*Yang Perlu Dikerjakan*.
A – Sebutkan semua nama negara, kota, dan jalan yang muncul dalam berita tentang penundaan proyek KFX/IFX.
B – Teruskan berita tentang penundaan proyek pesawat tempur KFX/IFX mulai dari kalimat terakhirnya.

*Teks Bacaan*.
──────
Jakarta - Pemerintah Korea Selatan (Korsel) menunda
kerjasama industri pesawat tempur bersama Indonesia yang diberi nama
Korea Fighter Xperiment/Indonesia Fighter Xperiment (KFX/IFX). Alasannya
pemerintah Korsel masih dalam tahap transisi kekuasaan terkait
pergantian presiden baru Korsel.
"Ditunda setahun setengah karena
ada perubahan pemimpin Korea yang baru dilantik kemarin kan
presidennya, jadi dia Ingin meyakinkan pemerintah supaya lebih ada data,
dasarnya menghadapi parlemen," kata Dirjen Potensi Pertahanan
Kementerian Pertahanan, Pos Hutabarat di acara Seminar Pembangunan
Industri Pertahanan Yang Terintegrasi Melalui Penguasaan Teknologi, Guna
Kemandirian Bangsa di Kementerian Perindustrian, Jalan Gatot Subroto,
Jakarta, Kamis (28/2/2013).
──────
*Data yang Tersedia*.

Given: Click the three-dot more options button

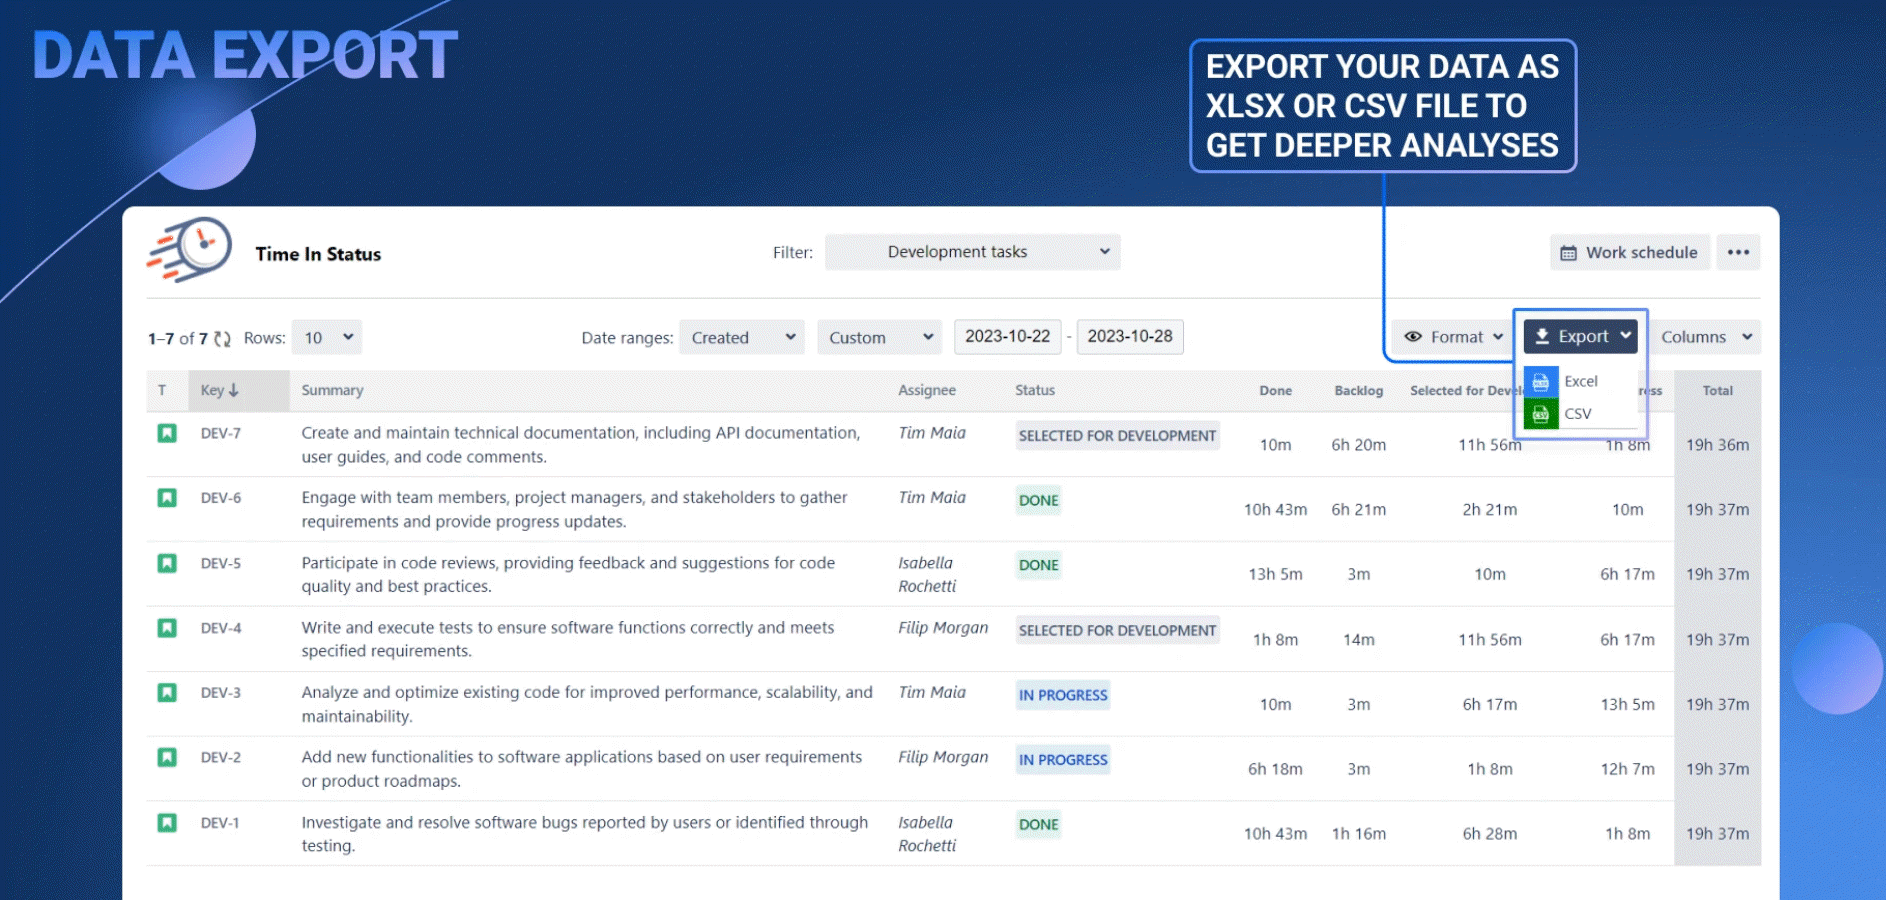Looking at the screenshot, I should coord(1739,252).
──────
*Hasil Tiap Tugas*.
A –
- Korea Selatan (Korsel)
- Indonesia
- Jakarta
- Jalan Gatot Subroto

B –
Pos menuturkan penundaan kerjasama
ini terhitung mulai Januari 2013 hingga satu tahun setengah. Sehingga
pada Juni 2014 kerjasama ini bisa realisasi kembali. "Tapi realisasinya
dalam hal engineering ya," katanya.
Ia menjelaskan dalam proyek
ini pemerintah Indonesia berkontribusi hanya 20% selebihnya oleh
pemerintah dan BUMN strategis Korsel. Rencananya dari proyek ini akan
diproduksi pesawat tempur KFX/IFX atau F-33 yang merupakan pesawat
tempur generasi 4,5 masih di bawah generasi F-35 buata AS yang sudah
mencapai generasi 5. Namun kemampuan KFX/IFX ini sudah di atas pesawat
tempur F-16.
Pesawat KFX/IFX akan dibuat 250 unit, dari jumlah
itu Indonesia akan mendapat 50 unit di 2020. Harga satu pesawat tempur
ini sekitar US$ 70-80 juta per unit.
"Tapi kita yang ini mungkin bisa dapat US$ 50-60 juta, karena kita ikut membangun, dari APBN kita," katanya.
Sebelumnya
PT Dirgantara Indonesia (PT DI) akan terlibat dalam pengembangan dan
produksi pesawat jet tempur buatan Indonesia. Pesawat itu dikembangkan
atas kerja sama Kementerian Pertahanan Korea Selatan dan Indonesia,
pesawat tempur KFX/IFX.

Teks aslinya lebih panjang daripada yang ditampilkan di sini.